Task directions. Please transcribe exactly the lines from the line holding "Task: Click the thumbs-up endorsements icon" through the end of the data below, and skip any pictures.

Recorded information.
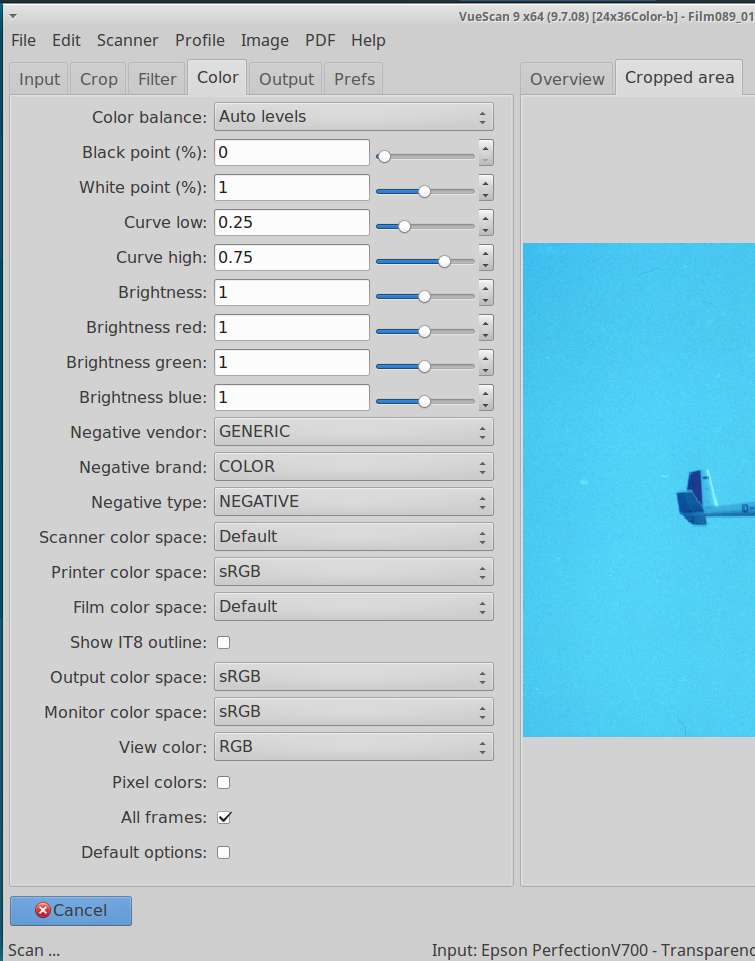Screen dimensions: 755x961
Task: Expand the Negative vendor dropdown
Action: click(354, 432)
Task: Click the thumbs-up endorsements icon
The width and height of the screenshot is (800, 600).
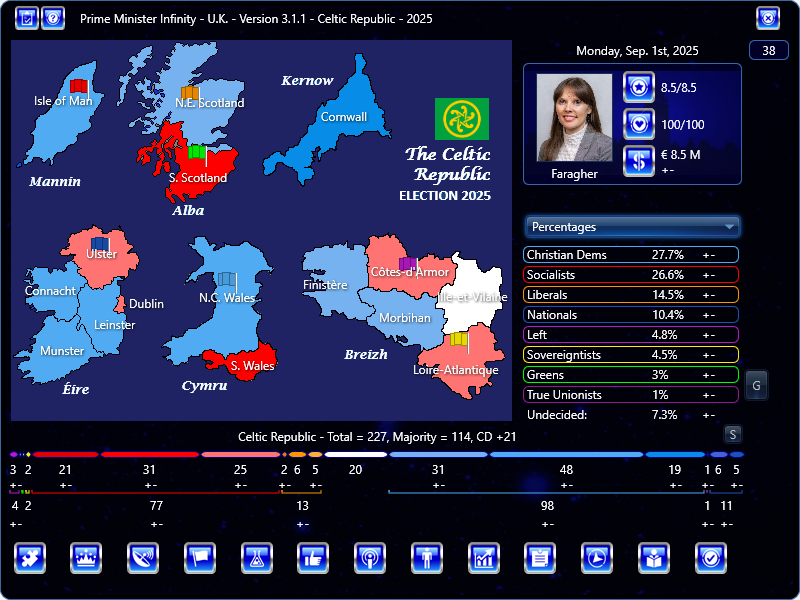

Response.
Task: Click the thumbs-up endorsements icon
The width and height of the screenshot is (800, 600).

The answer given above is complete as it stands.